Requirement 1 ->
According to the sermon below, at what point in life did the preacher begin baking bread?

Text to read ->
— Begin —
Sermons from St Faith's
'One Body'
Dr Fred Nye, Reader Emeritus,
Sunday, August 9th, 2015
Words from St. Paul’s first letter to the
Corinthians: ‘We who are many are one body, because
we all share in the one bread’.
This Sunday our gospel reading continues the theme
of ‘the bread of life’. Because the bread of the
Eucharist is so central to us at St. Faith’s, it’s
worth taking a few minutes to think together about
what it means to us. And, because none of us are
strangers to estrangement, it’s worth re-visiting
St. Paul’s trust in the bread of the Eucharist as
the means of unity and transformation.
I came to baking bread rather late in life, well
after retirement in fact, and although I’m not much
good at it I only wish I had tried it earlier. There
is a sort of parable of the Kingdom, a parable of
unity, about baking: the simplicity of the raw
materials, the mixing together, the pounding and
kneading, the waiting while the dough miraculously
and of its own accord proves, rises, and grows; and
the transformation that then takes place, out of
sight in the oven. The separate ingredients become
inseparable in the finished loaf, which is greater,
and other, than the sum of its parts.
— End —
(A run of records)
— Begin —
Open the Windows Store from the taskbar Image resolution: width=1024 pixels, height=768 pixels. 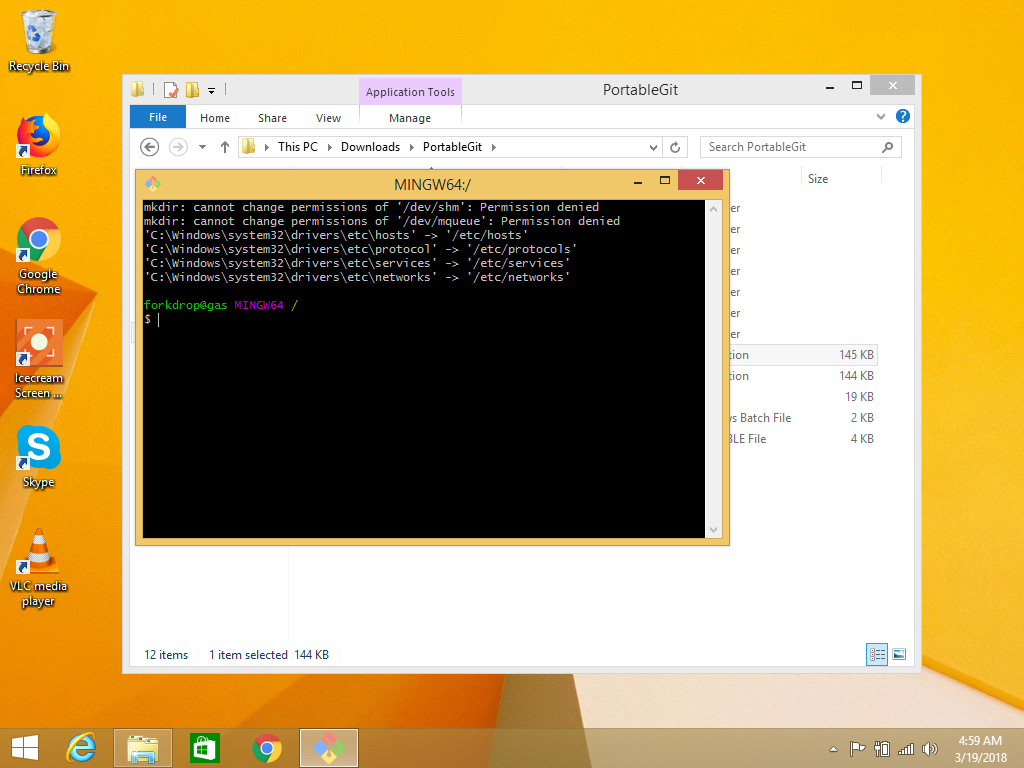(205, 747)
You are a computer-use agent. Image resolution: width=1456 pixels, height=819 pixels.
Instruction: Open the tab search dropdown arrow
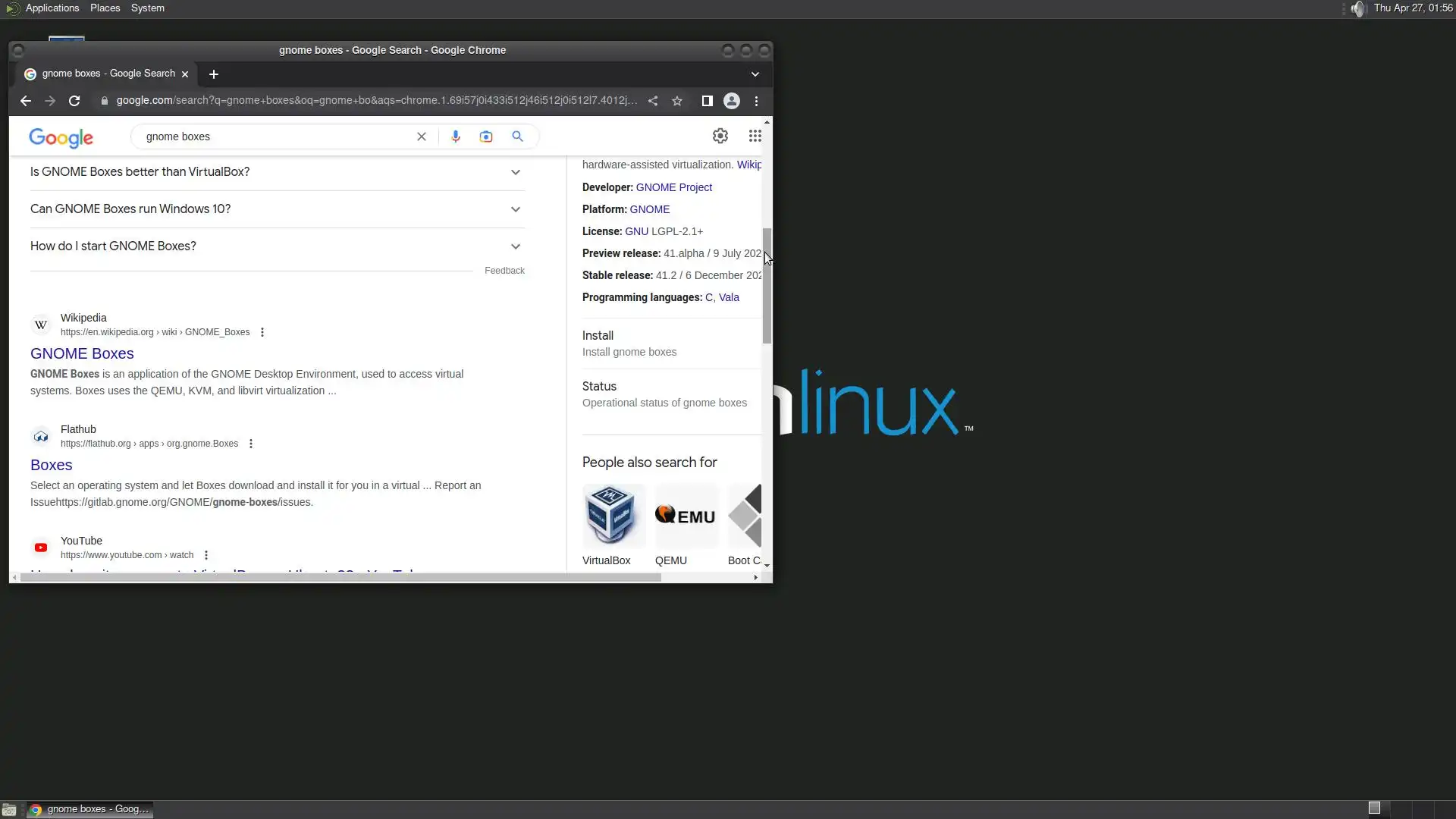(755, 74)
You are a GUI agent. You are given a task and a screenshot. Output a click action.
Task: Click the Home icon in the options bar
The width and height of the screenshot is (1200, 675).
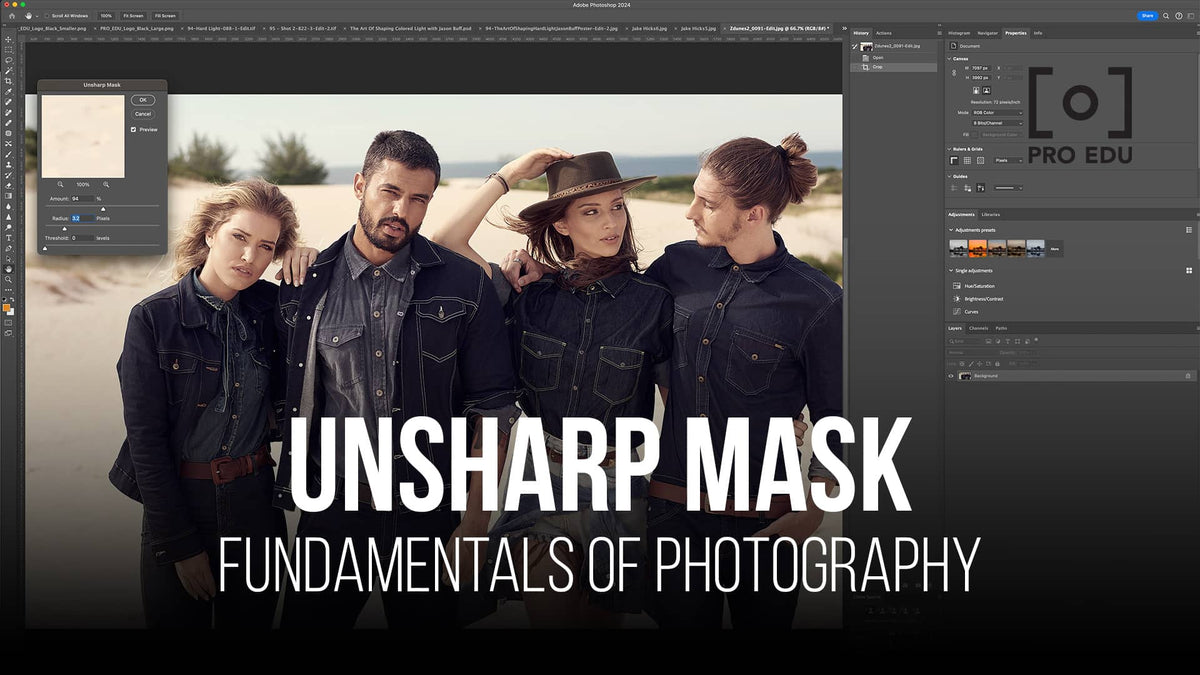pos(10,16)
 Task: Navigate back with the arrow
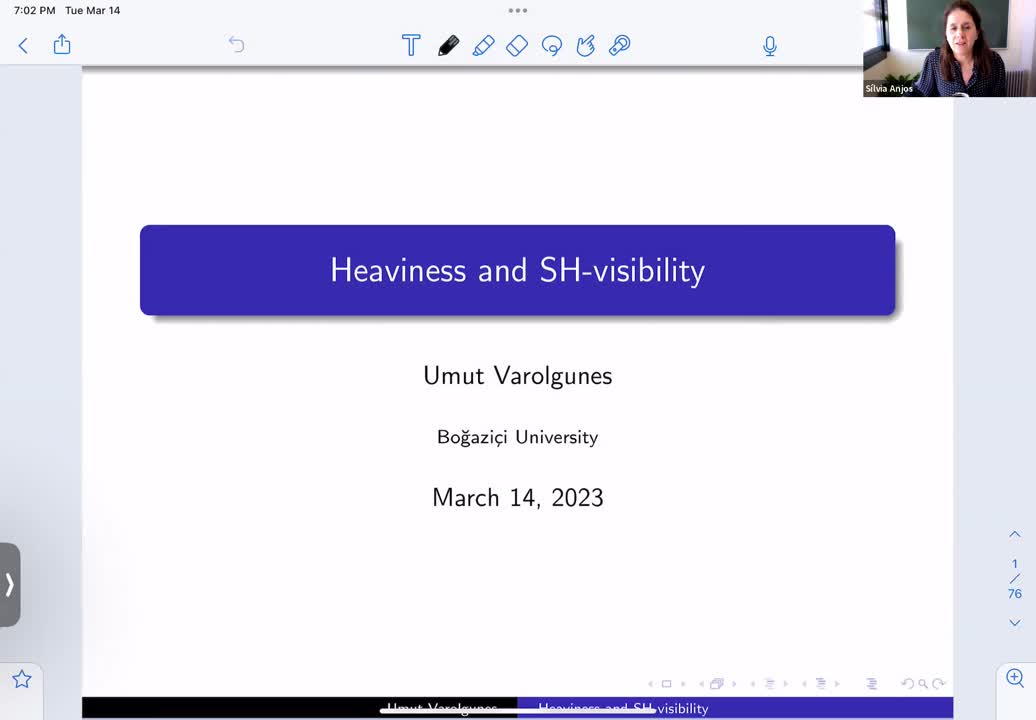pyautogui.click(x=22, y=45)
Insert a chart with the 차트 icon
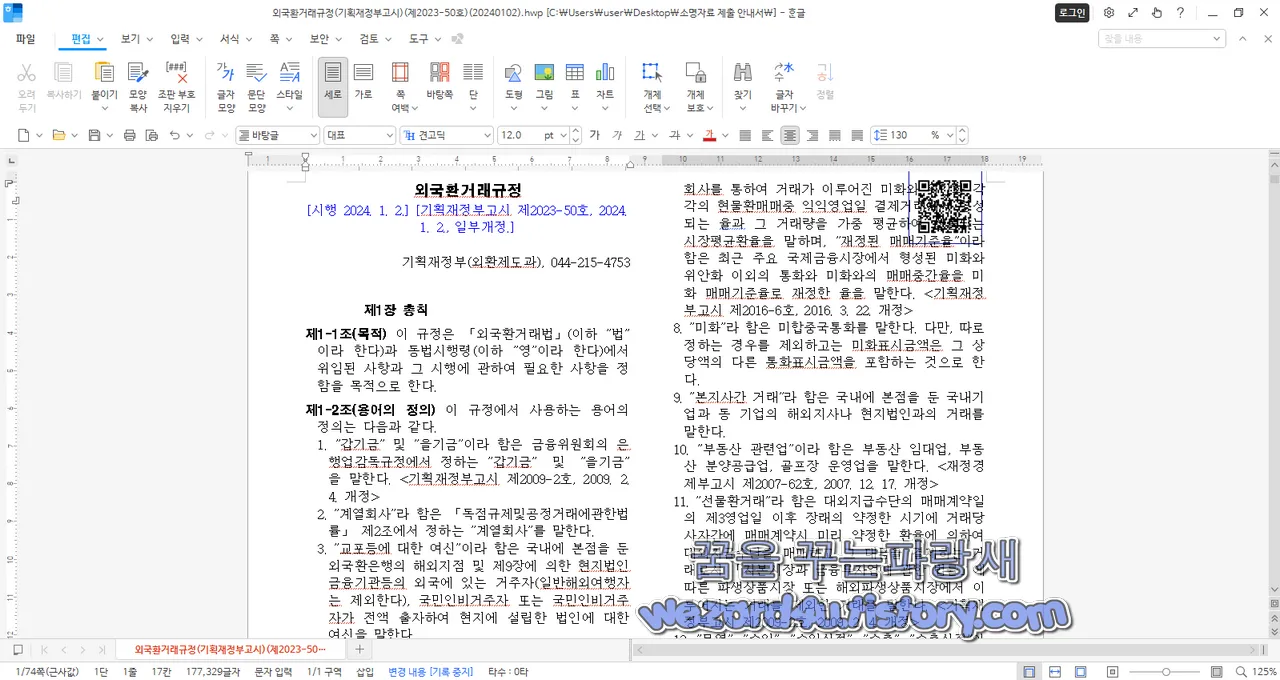 point(604,80)

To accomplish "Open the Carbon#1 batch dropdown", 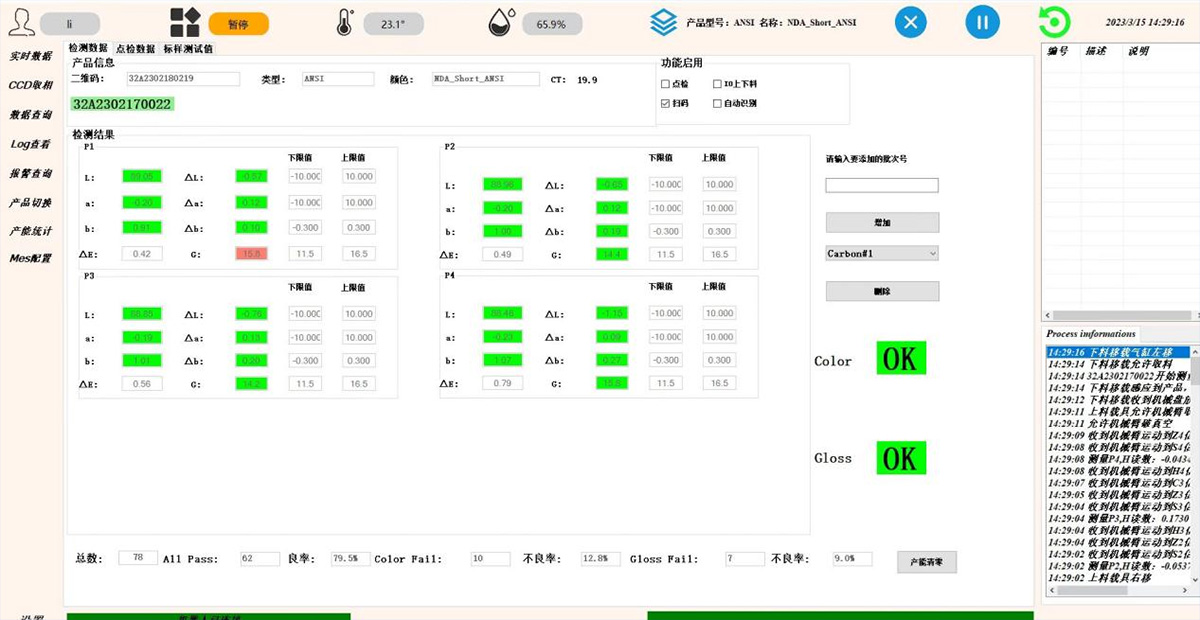I will [x=882, y=254].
— End —
Requirement 2 ->
From the rows above, pick out every line that includes the word "with".

Output 1 ->
Rather late in life, well after retirement.

Output 2 ->
 Task: Navigate back with the arrow
Insert a chart with the 차트 icon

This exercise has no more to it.